USPS Board Approves Tryout of Magazine Ride-Alongs
Ride-along pieces currently cost periodical mailers a Standard-A rate of 20 cents or more. The potential two-year test would allow one ride-along piece to accompany a periodical for a flat fee of 10 cents. If approved by the PRC, the service could be available in a few months.
According to the publishing industry, the cost for these mailings -- which are either sold like advertising space in magazines or used as promotional opportunities for publishers themselves -- is prohibitive. As a result, mailer copies of magazines often don't carry the inserts included in newsstand editions and magazines can't work cost-effectively with catalogs -- a golf catalog included with Golf Magazine, for example -- to reach similar audiences.
"The new rate is somewhere in the middle," said Rita Cohen, vice president of economic and legislative analysis at the Magazine Publishers of America, Washington. "The idea is that we can get more advertising that we normally wouldn't have because the price would be prohibitive."
The ride-along piece can weigh no more than 3.3 ounces, can't exceed the weight of the host periodical, and must not change the shape or processing category of the periodical. The rates increase if the ride-alongs don't meet these specifications.
"We just want to make sure that we are not putting too many things in a magazine so that it dilutes its value," Cohen said.
Jerry Cerasale, senior vice president of government affairs at the Direct Marketing Association, New York, said the rate will help DMers reduce the cost of reaching magazine subscribers. "It also helps the magazine industry [and] the USPS will get more revenue than just what they get for sending the magazine, but they do not have to incur any additional costs," he said.
Indeed, the USPS said the test classification -- which it is using to determine the cost and demand for the service -- is expected to be much easier to administer and to generate more revenue. The lower ride-along rates could potentially have a devastating effect on list companies or lettershops with catalog and magazine customers since catalogers could potentially eliminate a separate mailing by having a magazine publisher do it for them. However, Cohen said, the magazine industry does not want to cannibalize Standard-A mail.
"The idea is really to enhance the value of advertising so magazine publishers can do more creative things with their advertising. Right now, we are very limited as to what we can do, and this would give us a little more flexibility," she said.

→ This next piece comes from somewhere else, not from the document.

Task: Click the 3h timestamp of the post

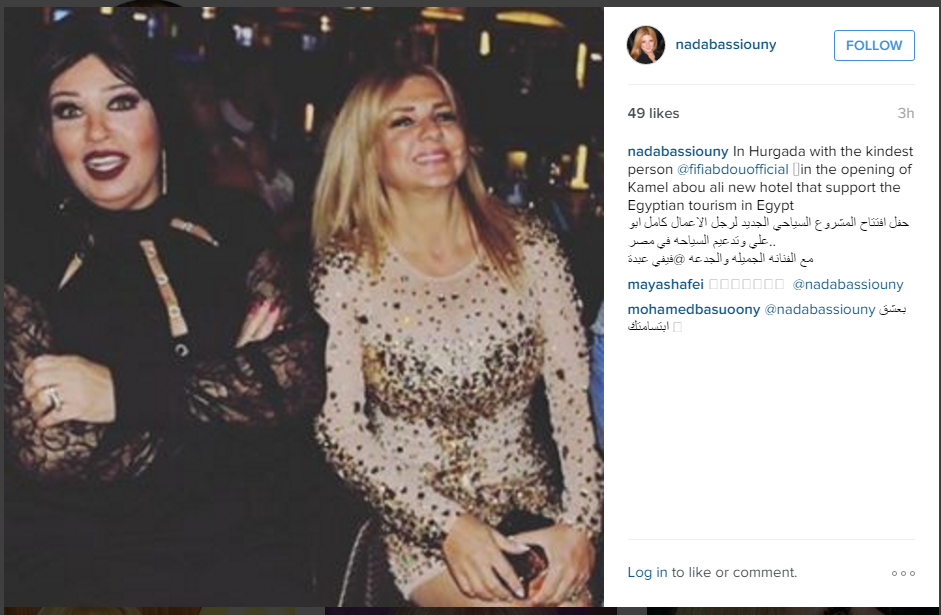Action: [906, 113]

The postal service plans to file the experimental test with the PRC in the next few weeks -- and while cases can take a long time to complete, "since the filing is for an experimental test and since people are generally supportive of it, they might be able to do it more quickly," Cohen said.
While the board of governors did not address any financial issues at the meeting, postal insiders are confident the USPS will surpass its surplus goal of $200 million by Sept. 10, when its fiscal year ends, because of its "lifestyle" changes that have been in effect since spring. Nevertheless, another postal rate increase is inevitable, and the filing may take place as early as November. This could amount to a 35-cent First-Class stamp and average increases of up to 4 percent for the various mail classes. Some expect the Standard-A catalog rate to go up as much as 7 percent.
The board also approved a service that will let cosmetic, hosiery and continuity club mailers absorb return merchandise postage costs for opened and returned parcels by customers. Standard-A mailers who sign up for the service will pay a flat, per-piece fee of $1.75 for each parcel weighing less than 16 ounces returned as unwanted or undeliverable under the USPS' Bulk Parcel Return Service. Merchants would pay an annual permit fee of $100 plus the per-piece fee for mail returned. Qualifying merchants are also required to have a minimum of 10,000 returns annually through the system. The service will be available Oct. 3.
BPRS mailers currently use the service when customers return parcels that aren't opened. However, some customers open packages, realize they don't want the products, tape them up and send them back. In these cases, the USPS requires the customer to pay the postage or the packages end up as abandoned materials, or in what is known as the "dead letter shop."
"The new service will allow us to get more parcels returned timely, and they are not going to end up at the mail receiving center," said Aaron Horowitz, director of government affairs at Cosmetique, Vernon Hills, IL, a cosmetics mail-order company.